━━━ Extracted data
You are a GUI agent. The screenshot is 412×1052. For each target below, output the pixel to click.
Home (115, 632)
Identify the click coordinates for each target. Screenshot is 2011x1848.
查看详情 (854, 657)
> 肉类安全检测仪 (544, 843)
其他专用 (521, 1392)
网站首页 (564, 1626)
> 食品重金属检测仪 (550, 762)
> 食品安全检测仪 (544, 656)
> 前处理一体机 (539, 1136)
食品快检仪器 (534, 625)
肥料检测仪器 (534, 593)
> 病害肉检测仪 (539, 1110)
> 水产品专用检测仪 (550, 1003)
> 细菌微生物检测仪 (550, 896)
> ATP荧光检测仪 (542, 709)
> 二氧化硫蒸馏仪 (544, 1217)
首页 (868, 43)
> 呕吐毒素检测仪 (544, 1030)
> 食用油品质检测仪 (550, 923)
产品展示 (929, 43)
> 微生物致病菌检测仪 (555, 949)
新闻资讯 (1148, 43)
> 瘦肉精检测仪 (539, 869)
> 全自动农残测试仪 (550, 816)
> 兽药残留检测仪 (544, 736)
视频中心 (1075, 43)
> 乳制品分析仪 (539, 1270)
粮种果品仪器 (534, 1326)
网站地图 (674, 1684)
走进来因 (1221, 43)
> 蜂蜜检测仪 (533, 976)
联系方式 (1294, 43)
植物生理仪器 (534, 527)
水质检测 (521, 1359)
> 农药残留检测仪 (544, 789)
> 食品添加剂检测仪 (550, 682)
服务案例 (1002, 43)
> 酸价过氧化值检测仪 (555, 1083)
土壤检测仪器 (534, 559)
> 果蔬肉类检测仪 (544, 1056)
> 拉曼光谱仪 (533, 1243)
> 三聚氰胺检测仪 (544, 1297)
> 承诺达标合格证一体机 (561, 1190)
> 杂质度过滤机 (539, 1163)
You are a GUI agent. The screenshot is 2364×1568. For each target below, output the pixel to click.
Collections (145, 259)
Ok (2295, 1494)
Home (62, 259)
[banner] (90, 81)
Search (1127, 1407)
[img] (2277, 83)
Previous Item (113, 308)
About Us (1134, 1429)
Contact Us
━━━━━━
Everything above from the line with "Home (115, 632)" to the line with "细菌微生物检测仪 (550, 896)", both included, must be repeated exactly, and nothing outside that range.

Home (115, 632)
Identify the click coordinates for each target. Screenshot is 2011x1848.
查看详情 (854, 657)
> 肉类安全检测仪 (544, 843)
其他专用 (521, 1392)
网站首页 (564, 1626)
> 食品重金属检测仪 (550, 762)
> 食品安全检测仪 (544, 656)
> 前处理一体机 (539, 1136)
食品快检仪器 (534, 625)
肥料检测仪器 (534, 593)
> 病害肉检测仪 (539, 1110)
> 水产品专用检测仪 (550, 1003)
> 细菌微生物检测仪 (550, 896)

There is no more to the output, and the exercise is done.